• [DATI DEL COMPITO]:
· · · · · · ·
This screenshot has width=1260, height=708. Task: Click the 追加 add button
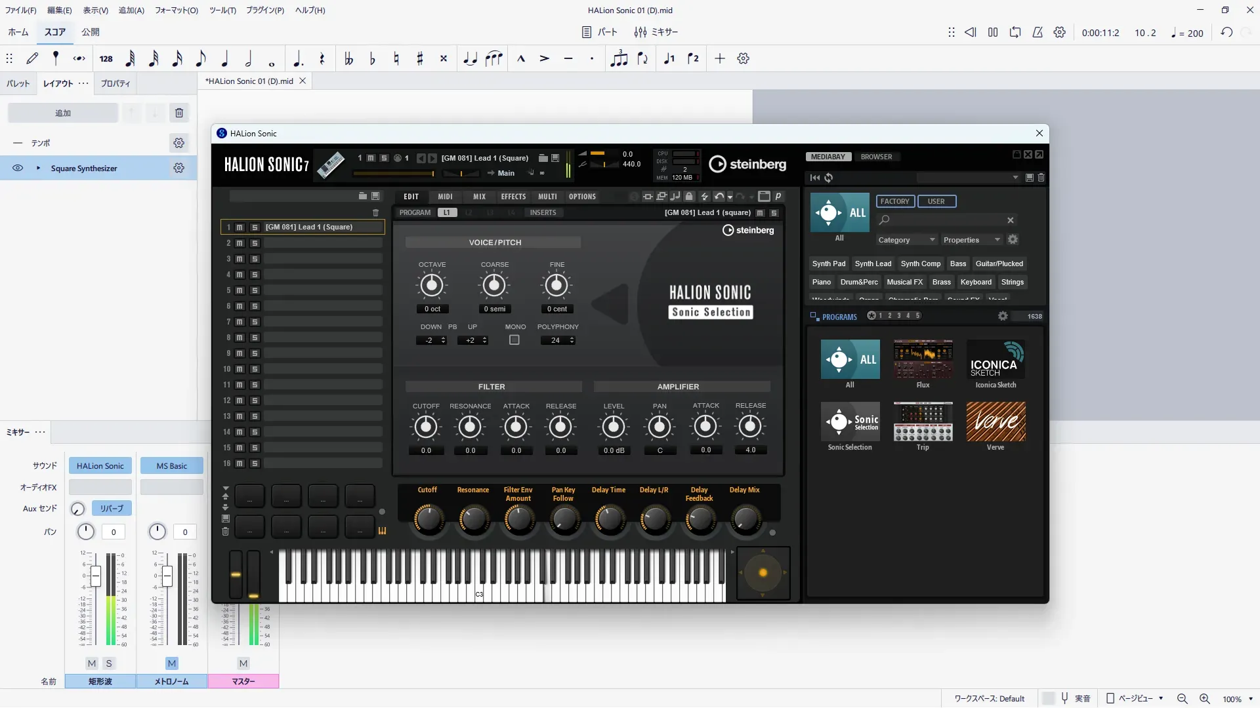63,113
· · · · · · ·
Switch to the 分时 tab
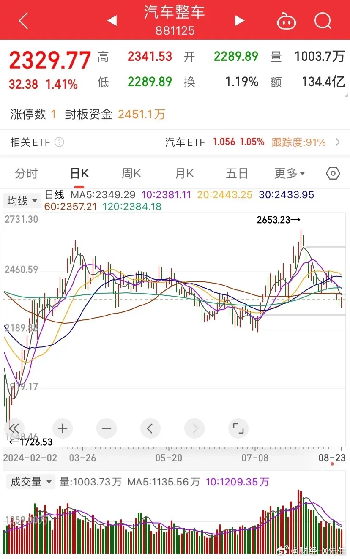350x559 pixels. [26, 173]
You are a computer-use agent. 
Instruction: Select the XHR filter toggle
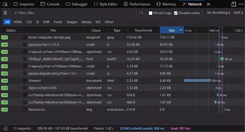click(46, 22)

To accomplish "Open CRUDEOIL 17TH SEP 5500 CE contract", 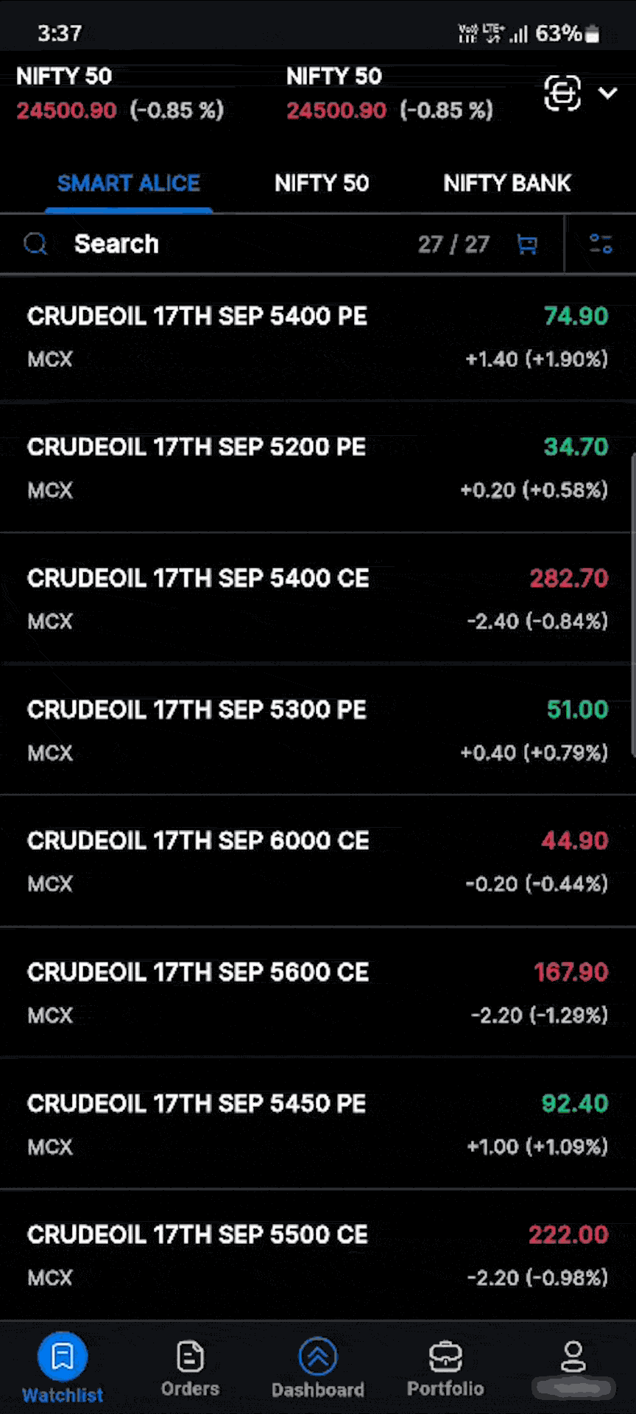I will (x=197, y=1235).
· · · · · · ·
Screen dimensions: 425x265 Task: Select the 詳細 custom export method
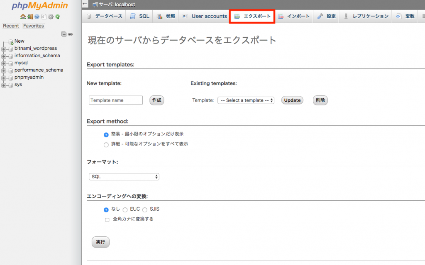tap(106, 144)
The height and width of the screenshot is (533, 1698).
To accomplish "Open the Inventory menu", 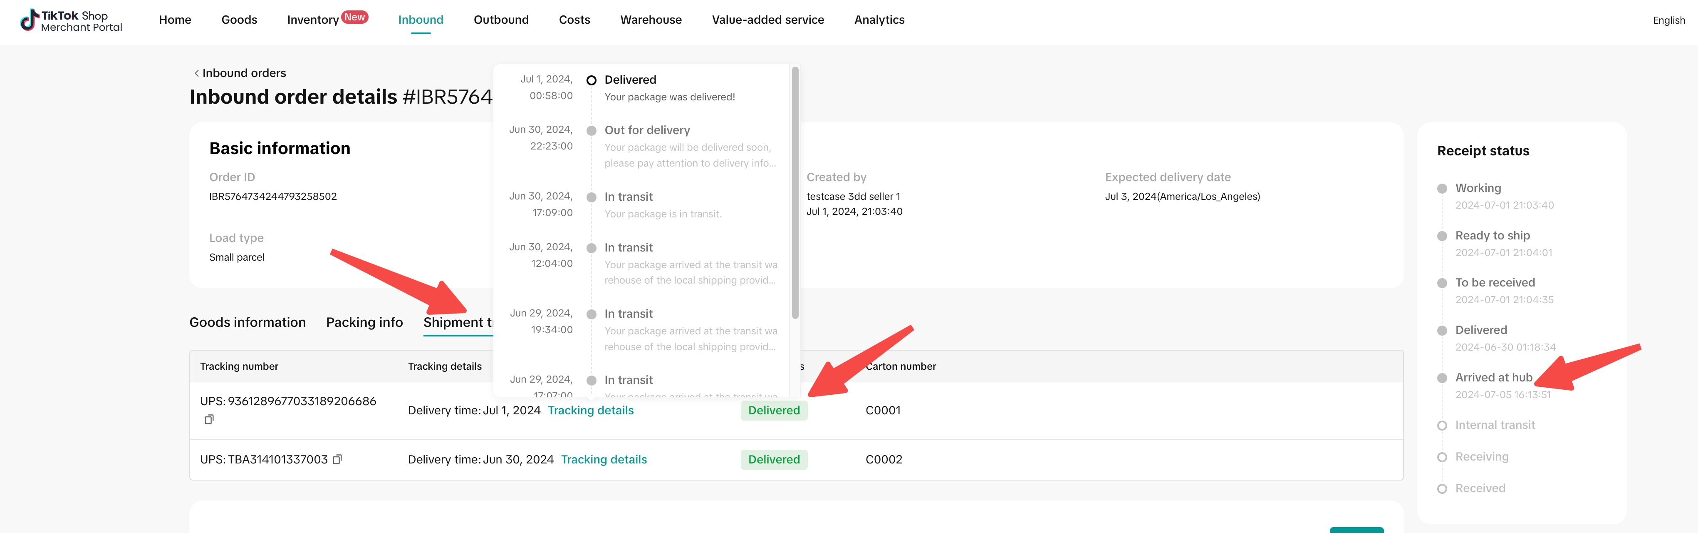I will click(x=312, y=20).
· · · · · · ·
• [DA FARE]: Estrai dalle righe qui sopra ognuna di quelle che contiene la parola "Select" e riportala per intero.

• [COMPITO SVOLTO]:
Instruction: Select the XHR filter toggle
Screen dimensions: 425x265 Task: Select the 詳細 custom export method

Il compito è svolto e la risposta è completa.